清算には約1400兆円不足
以上で計算した要支払額を合計すれば、366.5+1029=1396兆円となる。
他方で、積立金残高は、130兆円だ(2007年度末。時価ベース)。したがって、差し引き1266兆円の不足となる。
いうまでもないが、上記の結果は、さまざまな仮定に依存する。
まず問題となるのは、割引率だ。上で計算したことから、割引率が2%の場合の要支払い額の合計は、304+547=851兆円となる。割引率を高く想定すれば、要支払額は少なくなる。ただし、現在の長期国債の利回りが1.3%程度であることを想定すれば、割引率としては2%未満の値を用いるべきだろう。したがって、851兆円は、かなり保守的な見通しと言える。

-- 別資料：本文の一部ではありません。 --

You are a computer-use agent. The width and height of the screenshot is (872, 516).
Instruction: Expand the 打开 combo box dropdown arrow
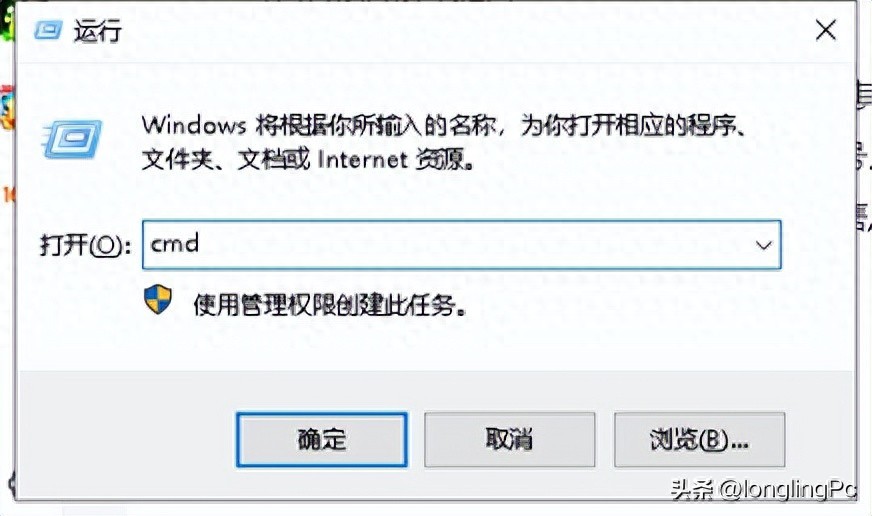pos(764,245)
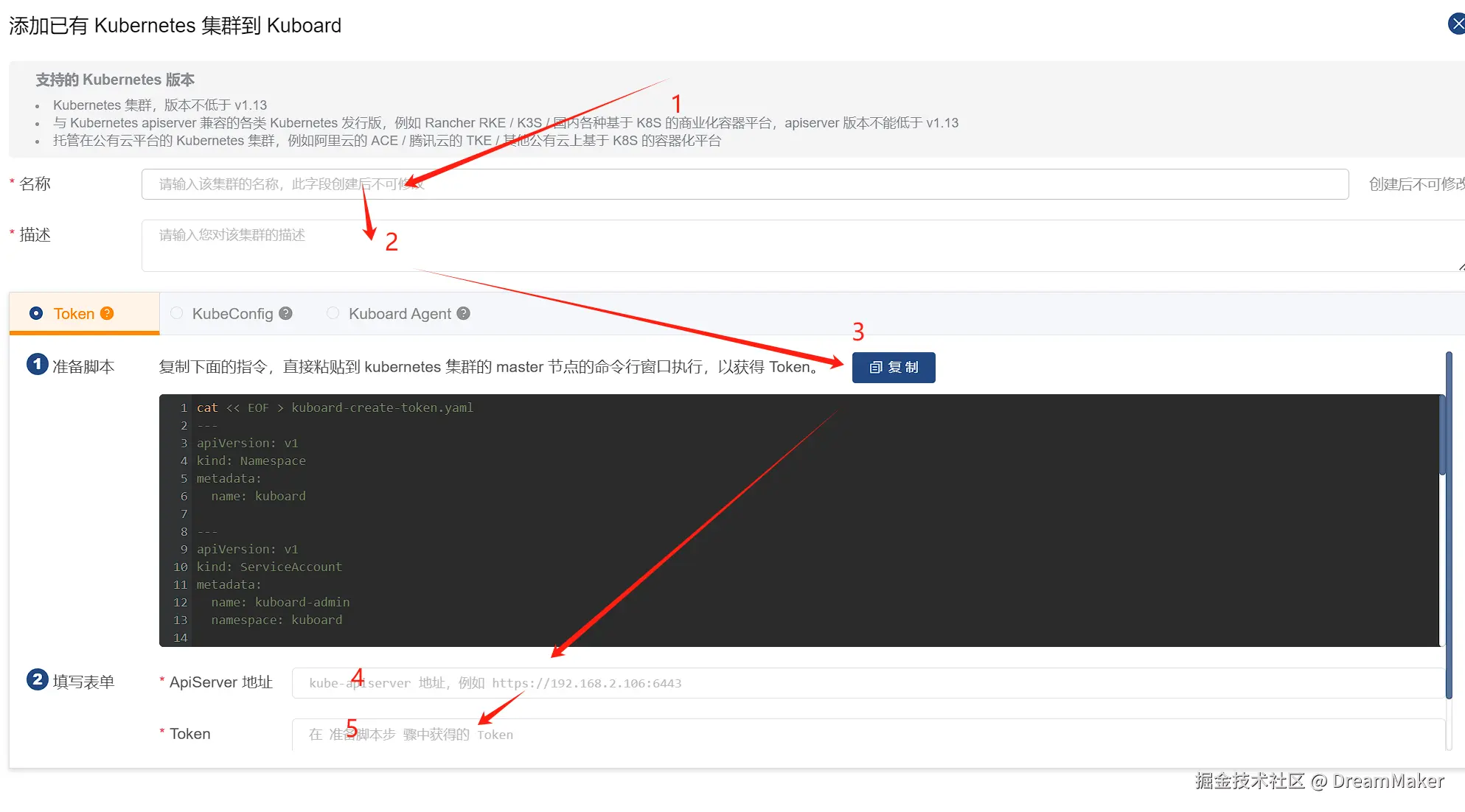This screenshot has height=812, width=1465.
Task: Click the help icon next to Token
Action: pyautogui.click(x=107, y=313)
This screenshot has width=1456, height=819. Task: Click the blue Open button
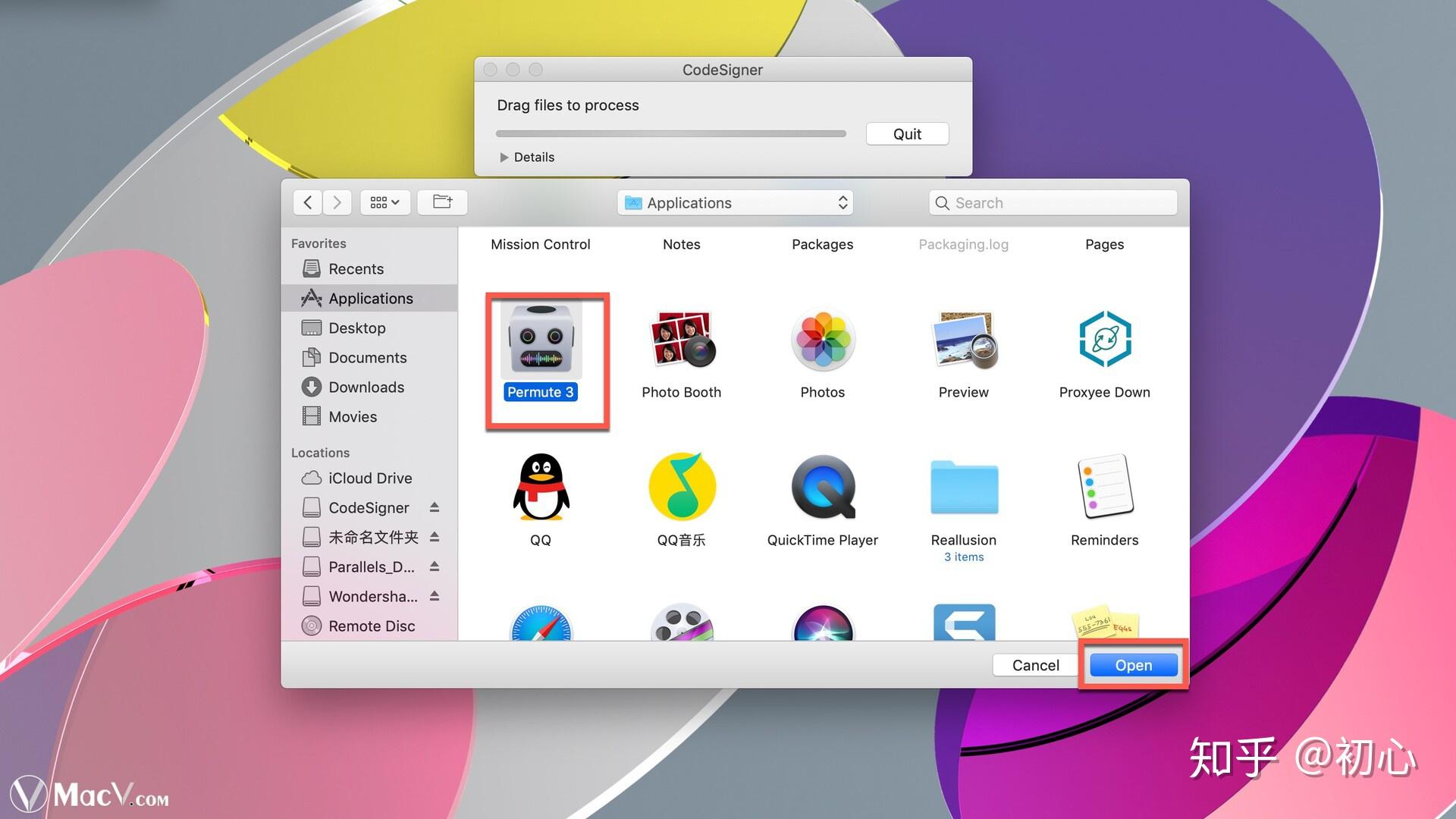pos(1133,665)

また、今後の賃金がどのように推移するかで、将来受け取れる年金額は変わる。ここで行なった計算は、賃金上昇率がゼロの場合に相当すると考えることができる。
しかし、現実的な値を想定する限り、現在の厚生年金制度をいまの積立金で清算するのが到底不可能であることは間違いない。ここでの計算は仮想上のものであり、厚生年金の清算という事態が実際に生じるわけではない。したがって、細かい仮定に拘泥しても、あまり意味はない。重要なのは、「厚生年金を清算することはできない」ということだ。

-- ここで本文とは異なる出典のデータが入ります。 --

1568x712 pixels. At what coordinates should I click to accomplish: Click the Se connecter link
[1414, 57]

できない以上、継続せざるをえない。現在の日本の公的年金は、「止めようとしても止められないから続ける」という(よく考えてみればそら恐ろしい)状態にあるのだ。
そうであるからこそ、長期にわたって財政破綻が生じないように、細心の注意をはらうべきなのだ。これまで見てきたことから明らかなように、財政検証は、その責務を果たしていないと言わざるをえない。
財政赤字にカウントすべきか
現在、国の一般会計の財政赤字が問題とされている。しかし、財政赤字の問題を考える際には、定義が問題だ。国の一般会計赤字が財政赤字であることは間違いないが、政府が抱えている赤字は、これに限定されるものではない。
ここで推計した厚生年金の不足額は、政府が将来支払うと事実上約束している額と、現在保有している資産額(積立金額)との差だ。したがって、広義の財政赤字と考えることができる。

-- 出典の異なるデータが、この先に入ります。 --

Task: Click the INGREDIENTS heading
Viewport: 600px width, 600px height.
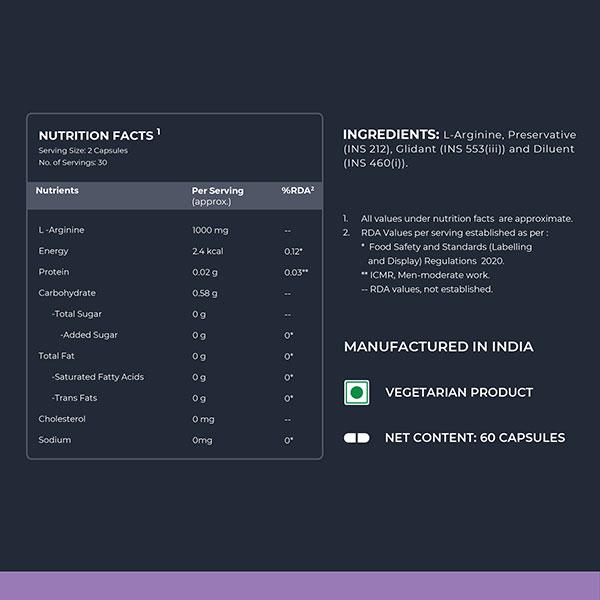Action: [x=391, y=134]
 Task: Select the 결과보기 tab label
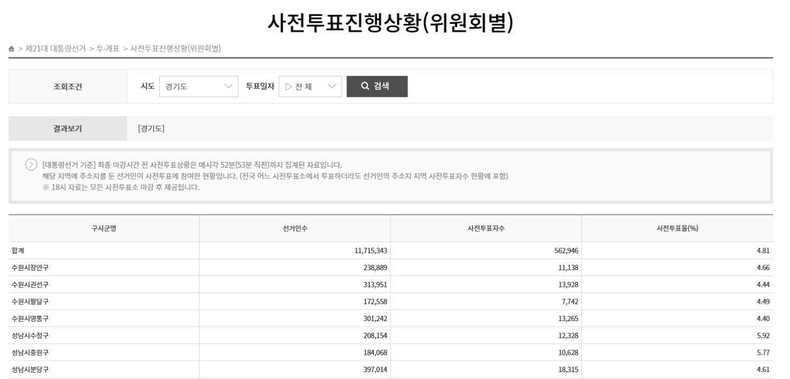[x=68, y=129]
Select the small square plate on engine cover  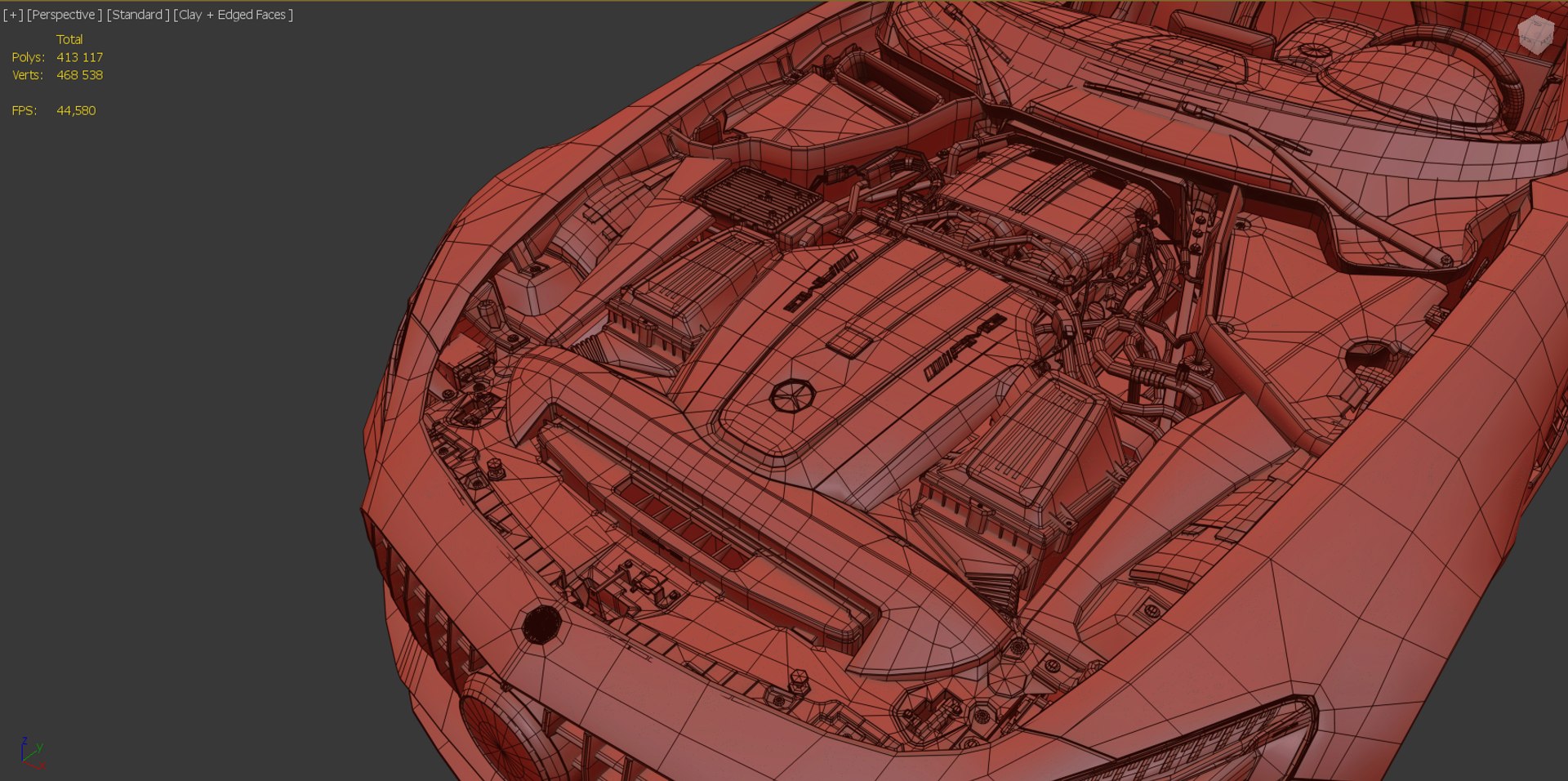(x=849, y=341)
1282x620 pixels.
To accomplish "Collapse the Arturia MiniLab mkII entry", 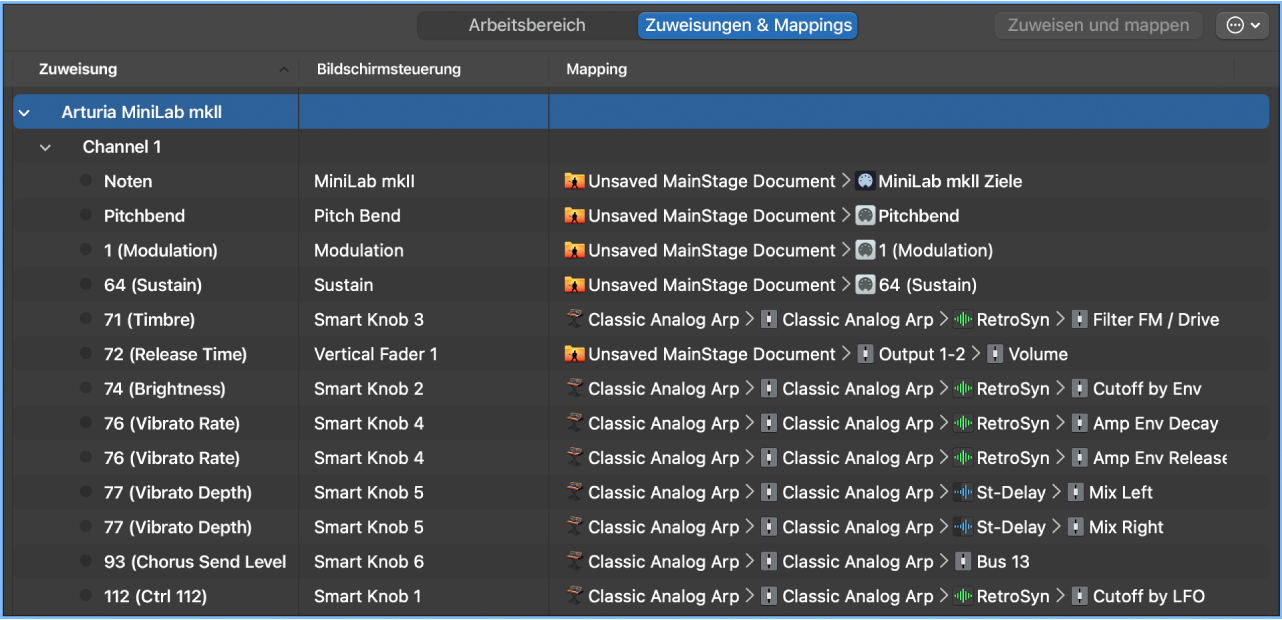I will pyautogui.click(x=24, y=111).

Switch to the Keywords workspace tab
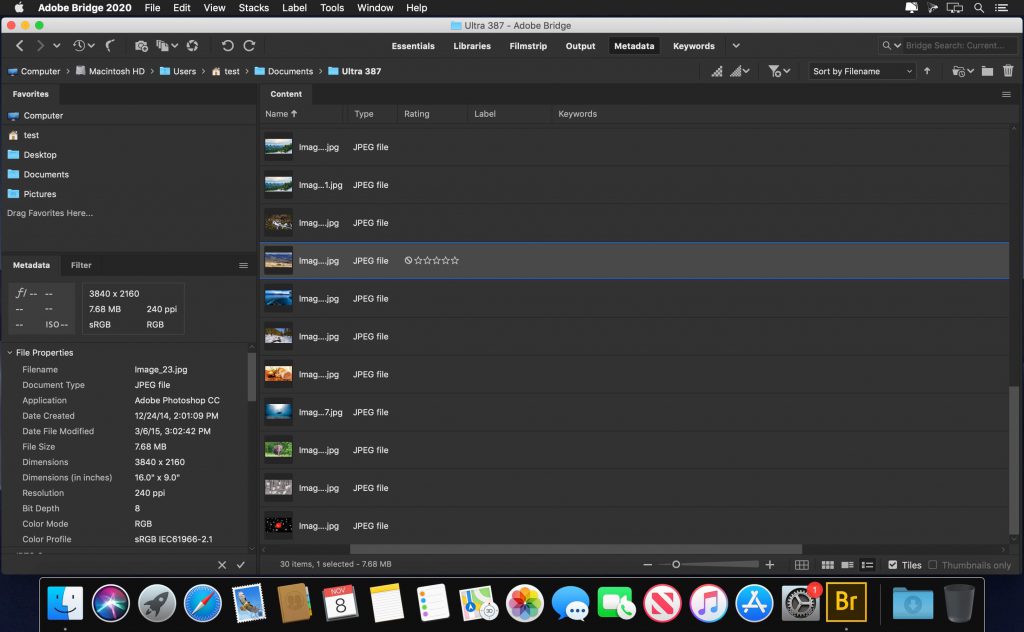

企業年金では、これを「年金債務」とカウントすべきこととされている。日本航空の場合にも、これが問題になった。だから、当然国の場合にも同じ考えでの「年金債務」が考えられてしかるべきなのである。
ここで計算した赤字額は、実際に債務とカウントされている額(国と地方をあわせた長期債務残高は、2009年度末に816兆円)とほぼ同額、あるいはそれを超える額である。